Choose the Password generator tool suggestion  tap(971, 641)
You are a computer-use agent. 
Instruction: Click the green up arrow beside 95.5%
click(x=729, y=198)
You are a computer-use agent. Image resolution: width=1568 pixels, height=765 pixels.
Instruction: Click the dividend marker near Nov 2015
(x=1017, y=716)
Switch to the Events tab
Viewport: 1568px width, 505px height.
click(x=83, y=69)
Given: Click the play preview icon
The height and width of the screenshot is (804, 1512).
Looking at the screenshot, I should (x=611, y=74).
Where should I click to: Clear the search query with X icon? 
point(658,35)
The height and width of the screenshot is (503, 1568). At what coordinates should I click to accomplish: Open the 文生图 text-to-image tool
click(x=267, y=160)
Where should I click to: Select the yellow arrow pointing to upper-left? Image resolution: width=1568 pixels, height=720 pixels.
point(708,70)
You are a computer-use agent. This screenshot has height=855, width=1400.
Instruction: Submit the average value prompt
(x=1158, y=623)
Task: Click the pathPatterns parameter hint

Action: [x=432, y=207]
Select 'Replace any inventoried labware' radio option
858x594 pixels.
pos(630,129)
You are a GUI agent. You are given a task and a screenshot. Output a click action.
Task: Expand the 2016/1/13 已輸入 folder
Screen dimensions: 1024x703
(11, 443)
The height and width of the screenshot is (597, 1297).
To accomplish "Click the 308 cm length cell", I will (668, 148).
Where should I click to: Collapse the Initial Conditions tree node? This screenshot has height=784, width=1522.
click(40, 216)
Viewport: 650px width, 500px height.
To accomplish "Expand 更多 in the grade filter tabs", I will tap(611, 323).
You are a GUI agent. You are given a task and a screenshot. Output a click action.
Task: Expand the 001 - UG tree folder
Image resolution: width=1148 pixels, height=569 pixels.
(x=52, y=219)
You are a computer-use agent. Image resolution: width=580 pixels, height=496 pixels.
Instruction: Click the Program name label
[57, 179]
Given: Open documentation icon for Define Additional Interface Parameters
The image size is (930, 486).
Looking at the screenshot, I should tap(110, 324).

Action item:
Within the data above, the lines from the one with "858x594 pixels." to the one with "You are a computer-use agent. Image resolution: width=580" must be repeated exactly; no other line belongs in the answer.

Output of the exercise:
858x594 pixels.
pos(630,129)
You are a GUI agent. You are given a task and a screenshot. Output a click action.
Task: Expand the 2016/1/13 已輸入 folder
Screen dimensions: 1024x703
(11, 443)
The height and width of the screenshot is (597, 1297).
To accomplish "Click the 308 cm length cell", I will (668, 148).
Where should I click to: Collapse the Initial Conditions tree node? This screenshot has height=784, width=1522.
click(40, 216)
Viewport: 650px width, 500px height.
To accomplish "Expand 更多 in the grade filter tabs", I will tap(611, 323).
You are a GUI agent. You are given a task and a screenshot. Output a click action.
Task: Expand the 001 - UG tree folder
Image resolution: width=1148 pixels, height=569 pixels.
(x=52, y=219)
You are a computer-use agent. Image resolution: width=580 pixels, height=496 pixels.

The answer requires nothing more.